──────── Extract ────────

SANTA FE, NEW MEXICO – A police sergeant in Santa Fe, New Mexico is in a bad situation after a video caught him masturbating while he was on duty. The video has recently been released and it was filmed by the dashboard camera of the officer’s cruiser. The video released to the media does not show the inside of the cruiser but has audio that is quite steamy. The officer in question is Sgt. Mike Eiskant.

One former officer, Shannon Brady, was not surprised at the news of the video as Brady said that Eiskant had a bad reputation as a stalker of women and a ‘creeper.’ Brady attempted to file a harassment complaint against Eiskant years ago with the Santa Fe Police Department’s human resource division. The complaint was filed with compliance officer Raymond Rael, who is not the police chief for the department.

You can hear on the video his audio-erotic situation and the sound of a zipper can be heard clearly. The officer seems to be masturbating while looking at a nude picture of a woman on his cellphone. The video is a total of 10 minutes and at one time in the video the officer can be heard saying, “Oh, show me those big beautiful breasts, baby.”

They had plenty of opportunities over the course of many years to do something about it and they refused to,” Brady said.

──────── Data shown ────────

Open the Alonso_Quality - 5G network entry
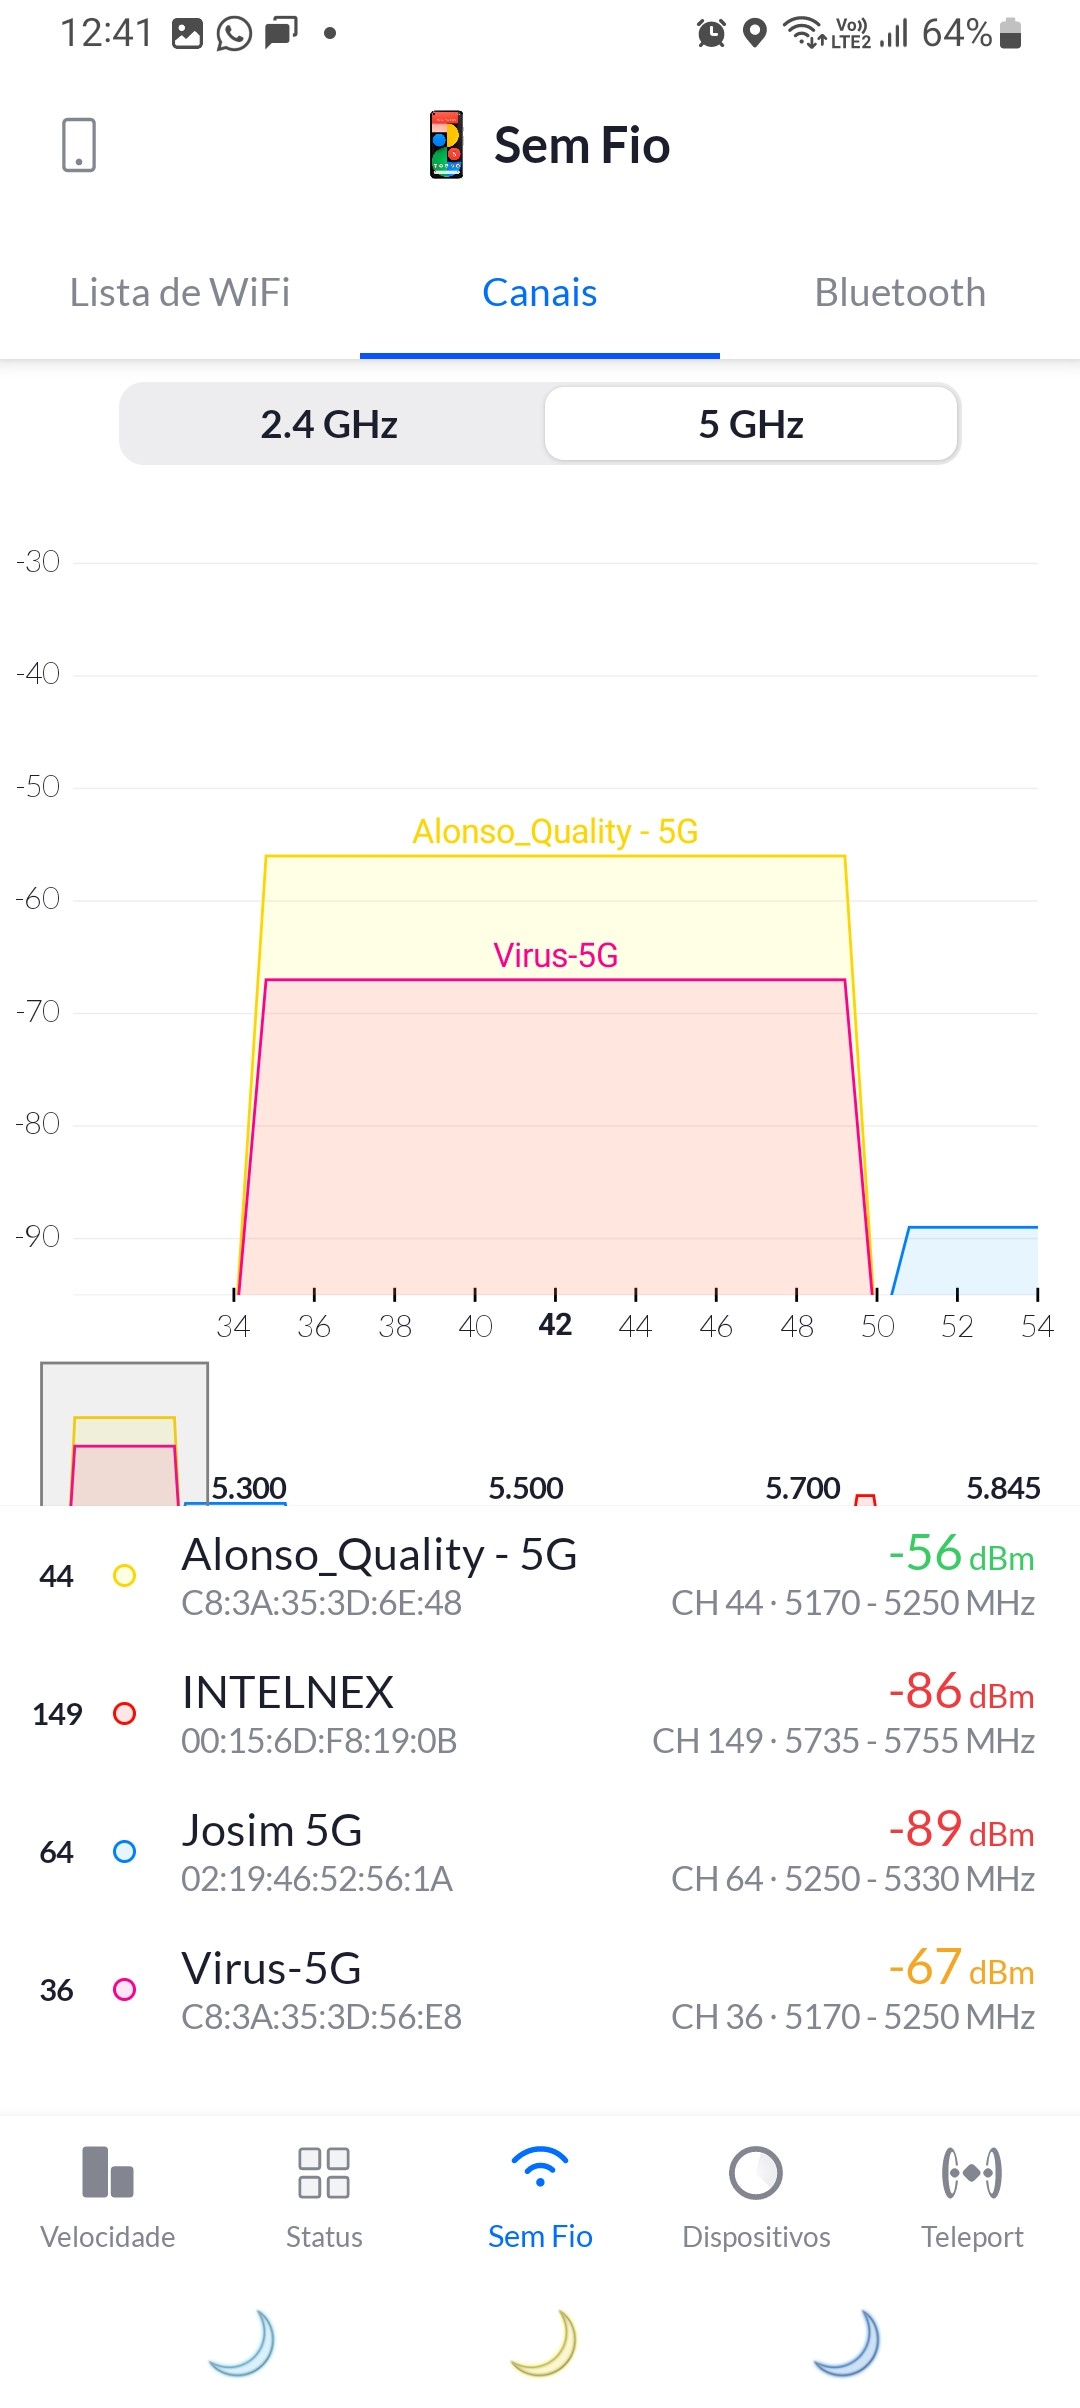The width and height of the screenshot is (1080, 2408). click(540, 1577)
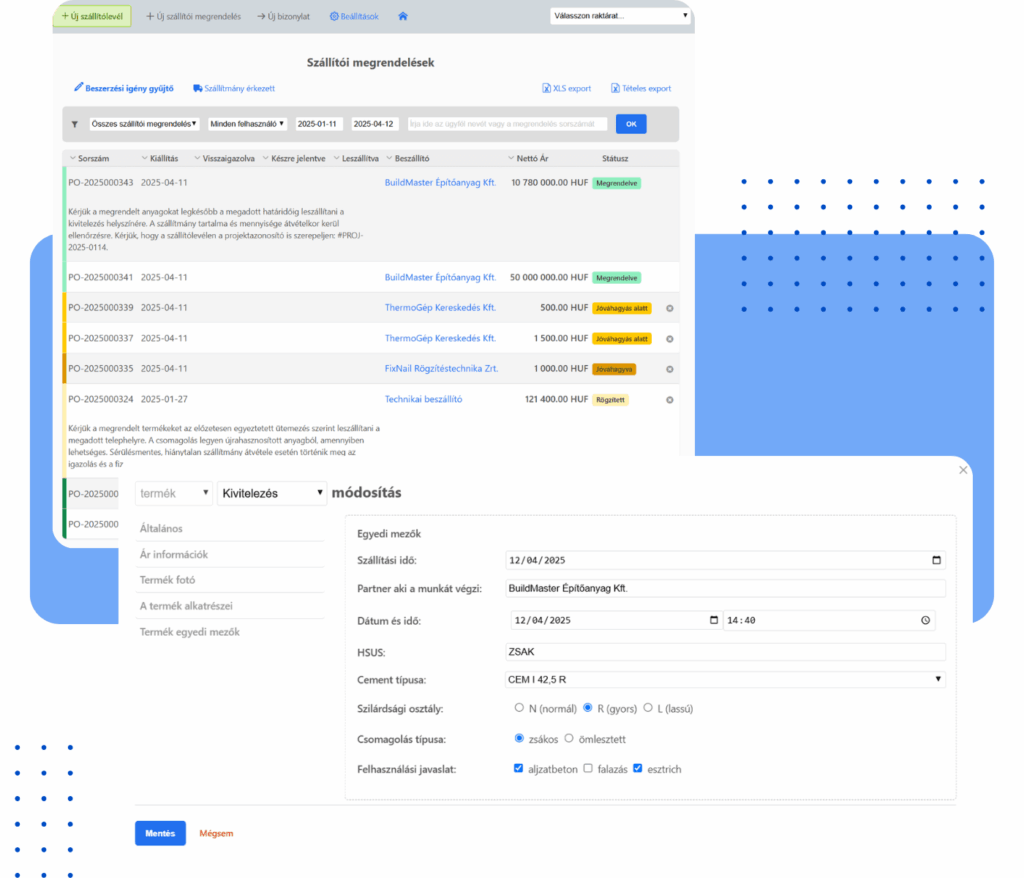Click the home icon in top toolbar
The image size is (1024, 878).
tap(403, 16)
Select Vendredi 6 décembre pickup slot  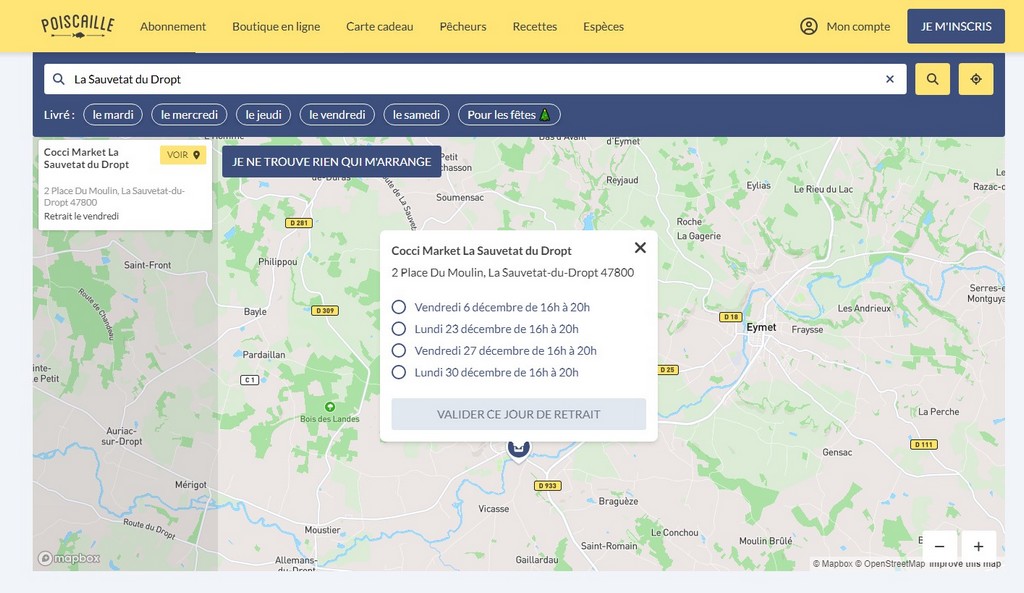click(x=399, y=307)
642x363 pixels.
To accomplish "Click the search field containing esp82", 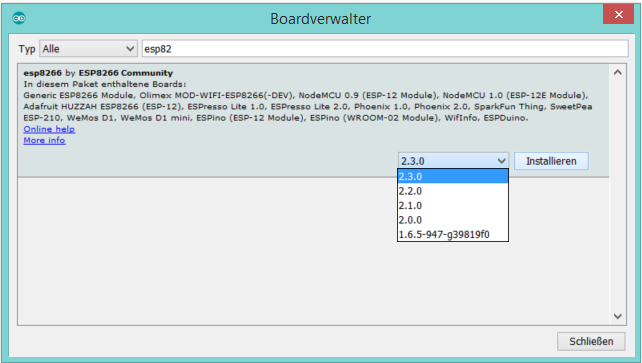I will [x=385, y=49].
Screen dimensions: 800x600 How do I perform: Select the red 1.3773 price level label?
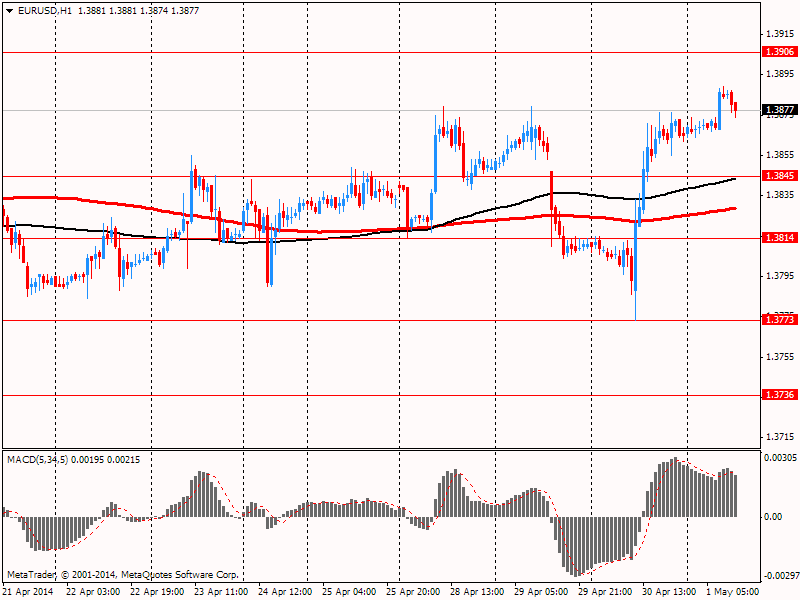pyautogui.click(x=779, y=320)
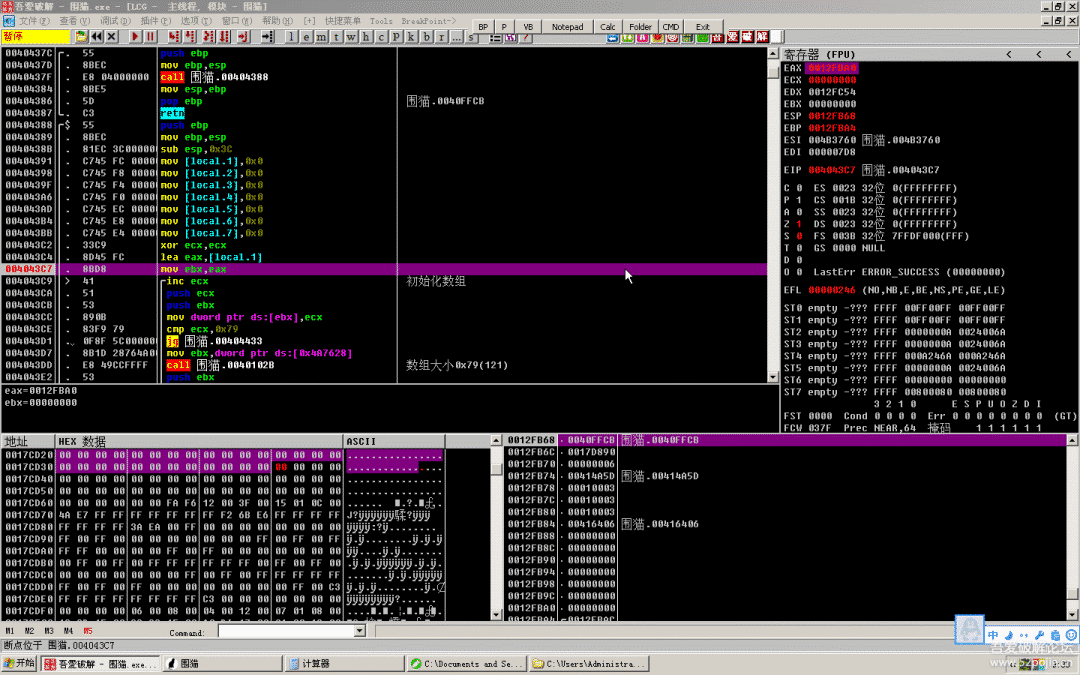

────────

» Required action 1:
Answer these questions from the news report on the Santa Fe police sergeant:
(a) What recorded the video of the sergeant?
(b) How long is the video in total?
(c) With which division of the Santa Fe Police Department did Shannon Brady try to file a harassment complaint?
» Required action 2: Copy a passage word for word from the news report on the Santa Fe police sergeant. Start at the words "SANTA FE, NEW MEXICO –" and stop after "Sgt. Mike Eiskant.".
» Required action 3: Write what comes next in the news report on the Santa Fe police sergeant, picking up after its last sentence.
The data above comes from a separate source.

» Exercise answer 1:
(a) The dashboard camera of the officer's cruiser.
(b) 10 minutes.
(c) The human resource division.

» Exercise answer 2:
SANTA FE, NEW MEXICO – A police sergeant in Santa Fe, New Mexico is in a bad situation after a video caught him masturbating while he was on duty. The video has recently been released and it was filmed by the dashboard camera of the officer’s cruiser. The video released to the media does not show the inside of the cruiser but has audio that is quite steamy. The officer in question is Sgt. Mike Eiskant.

» Exercise answer 3:
When Brady tried to file the claim, Rael asked if she was “doing this only because of all the rumors against Mike Eiskant stalking women.” Rael instead offered mediation between the two parties but Brady declined. Rael has said that he is unaware of any other complaints against Eiskant, who has never been placed on administrative leave. Eiskant is scheduled to retire in November.

“I did not have prior knowledge, and if I did, I would have acted,” Rael said.

When Eiskant was promoted to the rank of sergeant he was issued the badge number 69. Rael explained that he did not know the reason why this happened.

“Is it possible that it is coincidental?” Rael said. “I suppose, but I can’t speak to that issue one way or another.”

A statement from the Attorney General Gary King’s office said that Eiskant promised he “will never again become a law enforcement officer anywhere in the United States,” as part of his plea deal. The agreement also states that “probation length, at initial sentencing, shall not exceed one year, and may be converted to unsupervised probation, in the discretion of the court, after any mandatory counseling has been completed.”

Eiskant entered a no contest plea in Bernalillo County District Court in front of Judge Reed Sheppard for other issues. The no contest pleas were for two counts of attempt to commit a felony for false imprisonment, one count of stalking, two counts of harassment and charges for larceny and possession of marijuana. The criminal complaint details that seven of the charges happened in 2011 and plenty of them involved women in traffic stops.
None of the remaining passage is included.